その光景との出会いは偶然だった。2023年1月25日、石川・金沢駅東口を歩いていたJタウンネット記者は奇妙な物体を見かけた。

金沢駅東口を出て1分ほど歩いた場所で、積もった雪の中から取っ手のような輪っかと注ぎ口のようなものが生えていたのだ。

これはいったい何なのか。東京に戻ってから調べてみると、これが見つかった。

謎の物体の正体は「巨大なやかん」だったのだ。......いや、なんで? 何のためにやかんを金沢駅前に?

気になったJタウンネット記者は2月2日、金沢市道路管理課の職員に「やかん」の存在理由を聞いてみた。

「明日はやかん集合で!」

職員によると、金沢駅東口にあるのやかんのオブジェには「やかん体、転倒する。」というタイトルが付けられている。

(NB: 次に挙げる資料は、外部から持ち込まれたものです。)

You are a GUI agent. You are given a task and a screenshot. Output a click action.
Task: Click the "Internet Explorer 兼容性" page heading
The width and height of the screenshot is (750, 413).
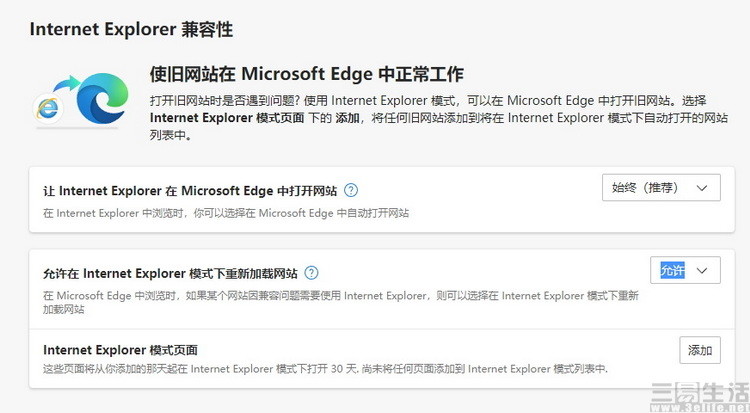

2006年に金沢市が行った「金沢・まちなか彫刻作品・国際コンペティション2006」で最優秀作品を獲得した、鋳物作家・三枝一将さんによる作品だ。

お茶の間で使われるやかんが街中に登場するという面白さを狙った作品なのだとか。確かにターミナル駅のすぐ近くにやかんがある光景は面白いし、かなり興味をひかれた。

そんな「やかん体、転倒する。」は待ち合わせスポットとしても利用されることも。

「金沢フォーラスという商業施設の前にあるのでそこに行く人から待ち合わせで使われることがあります。私も『やかん集合で』って言ったことが過去にあったような......」(道路管理課の職員)

金沢駅東口での待ち合わせは「やかん前」で――。大きな鼓門で会おうとするより、待ち人を見つけやすいかもしれない。